At Microsoft we have an internal email list called “Spot the Defect” — people mail around buggy code they’ve discovered and we compete to see who can find the most problems with it. It’s fun, and you learn a lot about what other people consider bugs — everything from security holes to lying comments.
I love playing Spot the Defect. Here is the code for the WScript.Sleep
method with the comments removed and some serious bugs added. You’ll note that this code has all the required features I mentioned in my previous post.

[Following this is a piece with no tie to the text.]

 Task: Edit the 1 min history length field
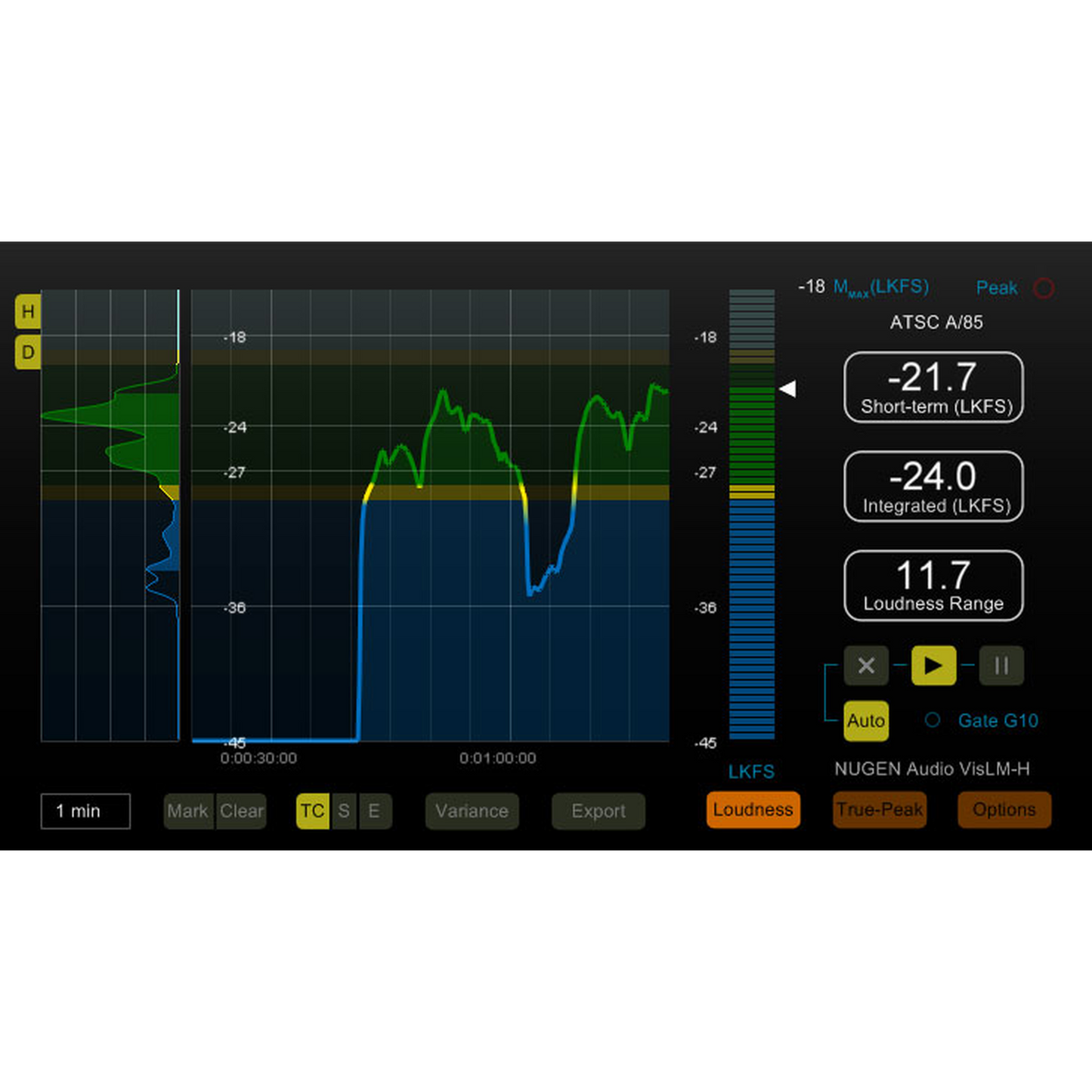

We go to sleep in one-second (or less) intervals, and tell the operating system to wake us up if COM posts a message to the message queue, because there might be an event handler to dispatch. We also check to see if the host recorded a script error (either due to an event handler or due to the script timeout firing) so that we can abort the sleep. This way we never keep the script alive more than a second after it was shut down due to error.
What bugs did I add?
HRESULT CWScript::Sleep(long Time) { const DWORD TimerGranularity = 1000; if (Time < 0) return E_INVALIDARG; DWORD StartTickCount = ::GetTickCount(); DWORD EndTickCount = StartTickCount + Time; DWORD CurTickCount = StartTickCount; while(CurTickCount < EndTickCount) { MSG msg; DWORD CurWaitTime = (DWORD)(EndTickCount - CurTickCount); if (CurWaitTime > TimerGranularity) CurWaitTime = TimerGranularity; ::MsgWaitForMultipleObjects( 0, NULL, TRUE, CurWaitTime, QS_ALLINPUT | QS_ALLPOSTMESSAGE); if (0 != ::PeekMessage(&msg, NULL, 0, 0, PM_REMOVE)) ::DispatchMessage(&msg); if (m_pHost->FErrorPending()) return S_OK; CurTickCount = ::GetTickCount(); } return S_OK; }
Commentary from 2019:
Readers from 2019 who are used to reading C# may need the hint that long
and DWORD
are both 32 bit integers.
I don’t recall why we had this strange convention of UpperCasing
local variables; the WSH codebase was actually taken over by the scripting team from another team that had developed it for their own use, and there were a number of odd choices in that codebase. I suspect this was one of them; I’m a big believer in keeping new work consistent with old work, even if you wouldn’t use the conventions of the old work in brand-new green-field code.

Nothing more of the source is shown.